Elcargo met actuellement la touche finale à deux prototypes de toiles mécanisées qui seront exposés au prochain salon du transport de Sao Paulo. «On espère vraiment que, malgré le ralentissement économique, le salon va avoir lieu. Ce n'est pas assuré», s'inquiète l'entrepreneur.

Elcargo emploie 20 personnes. Son chiffre d'affaires avoisine les trois millions. La PME vise les 30 millions d'ici 10 ans. Sa croissance annuelle est de 15 %. Elle compte un réseau d'une douzaine de distributeurs-installateurs concentrés au Québec, en Ontario et dans les Maritimes. L'entreprise est activement à la recherche d'un distributeur/installateur dans l'ouest canadien.

La stratégie

S'il veut percer le marché brésilien, Réal Royer sait d'ores et déjà qu'il devra s'installer dans ce pays de 160 millions de personnes. «C'est un pays très protectionniste, dit-il. Les frais de douanes y sont incroyablement élevés. Ça peut représenter jusqu'à 80 % du prix initial.»

La PME québécoise a déjà identifié un partenaire avec qui elle désire faire équipe. Ce dernier est même venu visiter les installations d'Elcargo à Saint-Hyacinthe en 2014. «Nous devons absolument avoir des Brésiliens dans notre entreprise, sinon ce sera impossible d'aller de l'avant, prévient M. Royer. Il doit cependant y avoir un début d'intérêt de commercialisation. Nous devons avoir une confirmation d'ouverture de marché.»

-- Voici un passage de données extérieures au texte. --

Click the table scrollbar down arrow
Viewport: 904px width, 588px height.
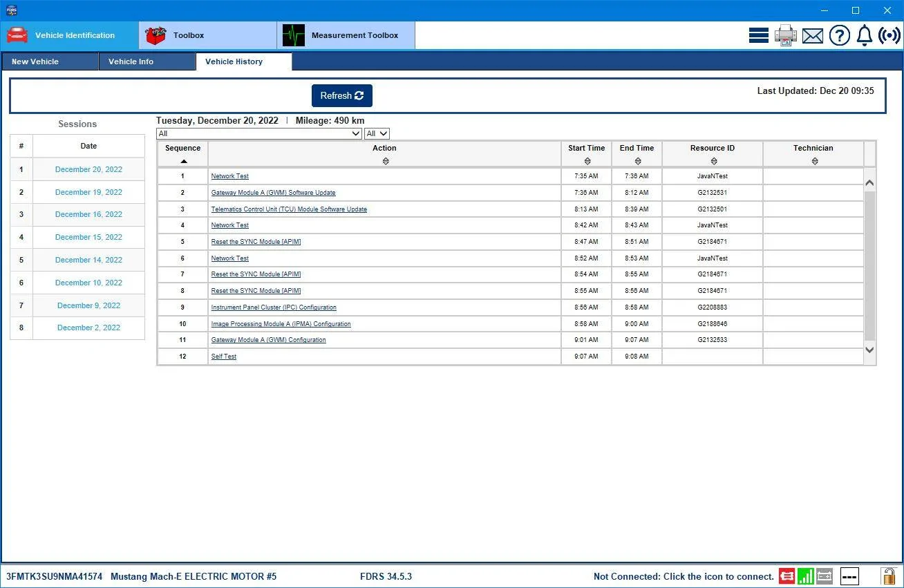coord(869,350)
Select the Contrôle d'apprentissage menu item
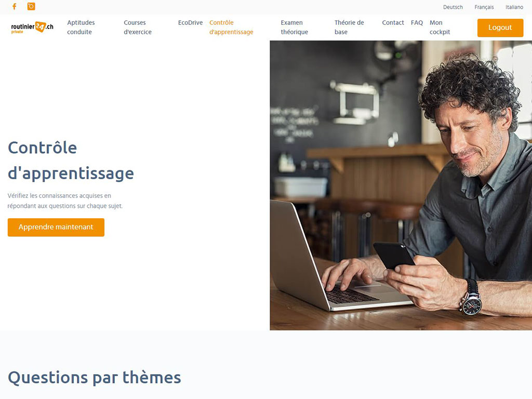 [x=231, y=27]
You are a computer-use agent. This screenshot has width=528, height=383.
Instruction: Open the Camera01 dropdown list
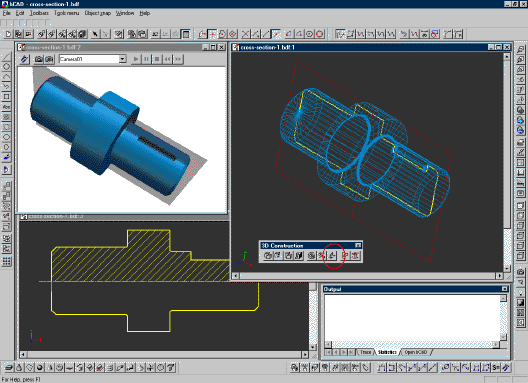[x=123, y=59]
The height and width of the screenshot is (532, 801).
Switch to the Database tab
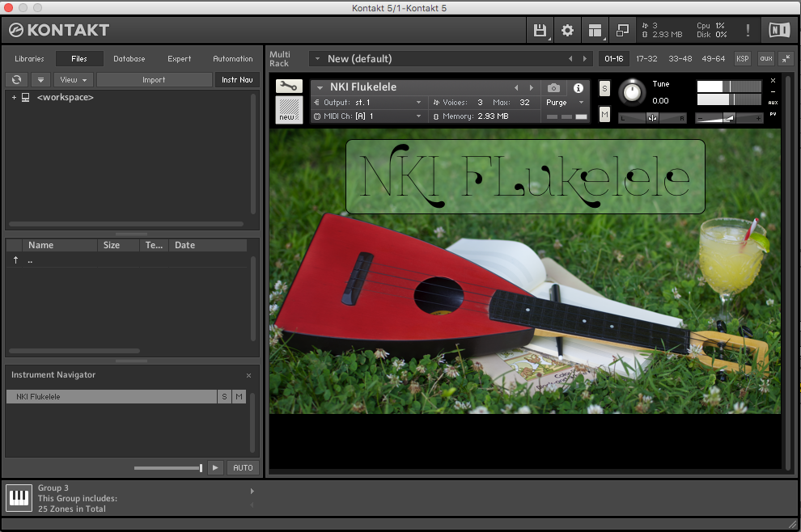pyautogui.click(x=129, y=59)
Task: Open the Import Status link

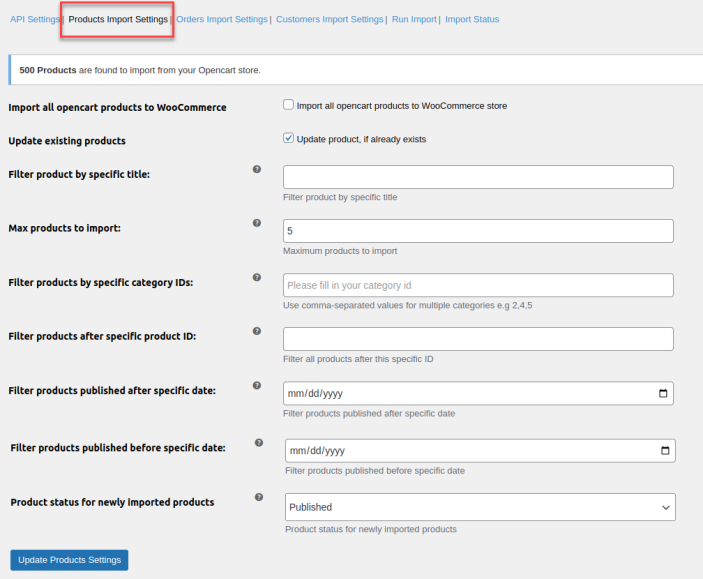Action: click(x=472, y=19)
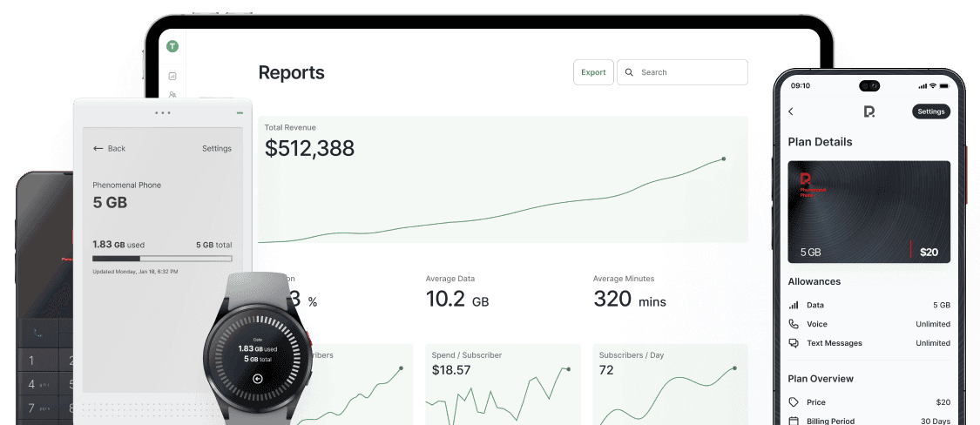Tap the Price tag icon
This screenshot has height=425, width=980.
point(794,402)
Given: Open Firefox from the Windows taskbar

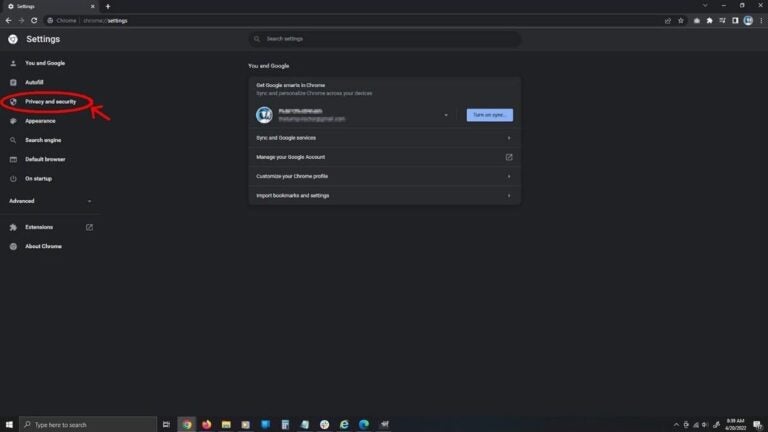Looking at the screenshot, I should coord(207,424).
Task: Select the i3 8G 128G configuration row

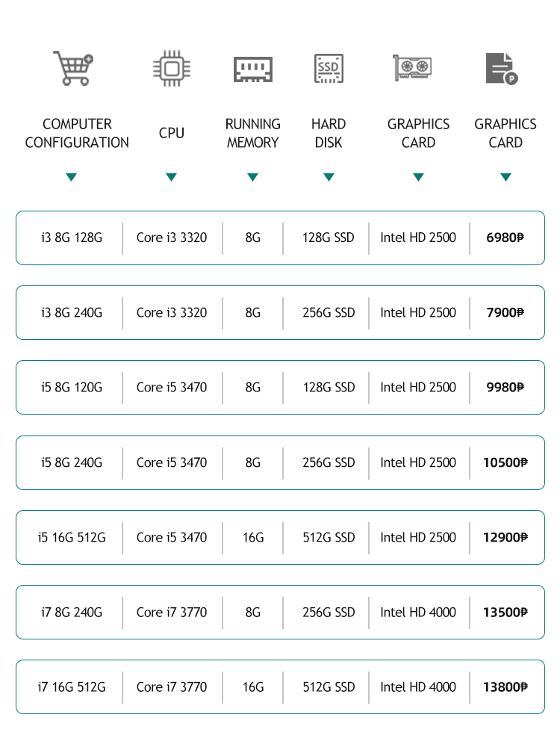Action: point(72,238)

Le design, de même que la recherche et le développement des nouveaux produits destinés au marché brésilien se feront au Québec. Il n'est pas exclu que certaines composantes soient également fabriquées dans la Belle Province. «Mais nous devrons créer une nouvelle entité là-bas, confirme Réal Royer. Au moins un employé québécois ira sur place superviser les activités.»

L'anecdote

Il ne faut jamais se fier aux apparences. Réal Royer était persuadé que le Brésil est un pays du tiers-monde où les possibilités d'affaires sont plutôt limitées. «Je m'étais trompé sur toute la ligne, dit-il. J'ai été impressionné par le niveau de développement là-bas. Ils ont construit en 15 ans ce que le Québec a mis 50 ans à construire. Mon partenaire d'affaires là-bas a une entreprise dix fois plus grosse que la mienne. Aussi, je pensais que le coût de la vie était bon marché. Sauf pour le prix du pétrole e d'autres produits qui sont sensiblement les mêmes qu'ici, c'est hors de prix tellement les frais de douanes sont exorbitants.»

En chiffres

5,5 milliards: valeur des échanges commerciaux entre le Québec et le Brésil.

Ce qu'on exporte là-bas: Papier journal, turboréacteurs et autres turbines, avions et produits en lien avec l'aéronautique.

Ce qu'on y importe: oxyde d'aluminium, sucres de cannes ou de betteraves, minerais d'aluminium.

Le Brésil est le 10e client du Québec et son 13e fournisseur à l'échelle mondiale.